Brief: Write out exactly the lines from the line that contains "Registrovat (1197, 10)" through the final line of the listing below, and no others.
** Opening Listed entries block **
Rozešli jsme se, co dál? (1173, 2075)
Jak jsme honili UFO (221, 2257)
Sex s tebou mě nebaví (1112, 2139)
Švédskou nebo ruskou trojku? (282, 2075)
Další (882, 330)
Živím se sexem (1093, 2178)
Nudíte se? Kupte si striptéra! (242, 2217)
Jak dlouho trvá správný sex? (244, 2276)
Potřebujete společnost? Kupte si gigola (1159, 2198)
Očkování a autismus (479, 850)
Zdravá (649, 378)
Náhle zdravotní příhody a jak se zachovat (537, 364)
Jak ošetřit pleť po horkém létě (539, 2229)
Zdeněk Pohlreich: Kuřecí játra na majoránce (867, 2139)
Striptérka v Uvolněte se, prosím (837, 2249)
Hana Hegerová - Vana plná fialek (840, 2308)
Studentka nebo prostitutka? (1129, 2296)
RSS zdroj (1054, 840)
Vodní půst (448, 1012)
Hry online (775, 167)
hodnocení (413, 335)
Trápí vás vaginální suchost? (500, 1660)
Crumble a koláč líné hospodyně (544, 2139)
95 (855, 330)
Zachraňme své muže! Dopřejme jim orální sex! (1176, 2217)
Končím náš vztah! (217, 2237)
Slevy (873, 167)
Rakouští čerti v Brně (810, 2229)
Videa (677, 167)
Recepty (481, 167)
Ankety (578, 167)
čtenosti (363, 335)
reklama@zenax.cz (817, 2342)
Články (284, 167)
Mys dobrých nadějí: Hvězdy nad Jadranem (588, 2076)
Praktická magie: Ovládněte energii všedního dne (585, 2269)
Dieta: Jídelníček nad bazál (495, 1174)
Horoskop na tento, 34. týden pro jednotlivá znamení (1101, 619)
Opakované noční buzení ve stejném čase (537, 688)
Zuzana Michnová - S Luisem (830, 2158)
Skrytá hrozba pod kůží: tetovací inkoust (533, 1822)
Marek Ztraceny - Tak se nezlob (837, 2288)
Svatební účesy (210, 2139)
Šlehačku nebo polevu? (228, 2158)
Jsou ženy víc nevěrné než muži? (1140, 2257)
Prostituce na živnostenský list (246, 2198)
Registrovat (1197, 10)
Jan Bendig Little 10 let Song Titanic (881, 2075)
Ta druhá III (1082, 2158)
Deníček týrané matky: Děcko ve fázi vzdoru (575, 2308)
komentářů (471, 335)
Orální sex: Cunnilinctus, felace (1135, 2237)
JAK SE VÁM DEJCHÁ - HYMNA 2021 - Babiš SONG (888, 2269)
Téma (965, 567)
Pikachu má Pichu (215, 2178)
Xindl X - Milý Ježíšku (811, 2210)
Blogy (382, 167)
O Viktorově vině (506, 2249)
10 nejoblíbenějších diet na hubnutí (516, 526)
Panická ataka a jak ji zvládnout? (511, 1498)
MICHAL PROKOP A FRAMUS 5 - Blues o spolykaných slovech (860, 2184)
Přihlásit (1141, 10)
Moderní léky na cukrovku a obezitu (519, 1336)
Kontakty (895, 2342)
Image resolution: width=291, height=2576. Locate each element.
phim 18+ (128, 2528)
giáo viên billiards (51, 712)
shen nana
** Closing Listed entries block **
Answer for the task:
Registrovat (1197, 10)
Jan Bendig Little 10 let Song Titanic (881, 2075)
Ta druhá III (1082, 2158)
Deníček týrané matky: Děcko ve fázi vzdoru (575, 2308)
komentářů (471, 335)
Orální sex: Cunnilinctus, felace (1135, 2237)
JAK SE VÁM DEJCHÁ - HYMNA 2021 - Babiš SONG (888, 2269)
Téma (965, 567)
Pikachu má Pichu (215, 2178)
Xindl X - Milý Ježíšku (811, 2210)
Blogy (382, 167)
O Viktorově vině (506, 2249)
10 nejoblíbenějších diet na hubnutí (516, 526)
Panická ataka a jak ji zvládnout? (511, 1498)
MICHAL PROKOP A FRAMUS 5 - Blues o spolykaných slovech (860, 2184)
Přihlásit (1141, 10)
Moderní léky na cukrovku a obezitu (519, 1336)
Kontakty (895, 2342)
Image resolution: width=291, height=2576. Locate each element.
phim 18+ (128, 2528)
giáo viên billiards (51, 712)
shen nana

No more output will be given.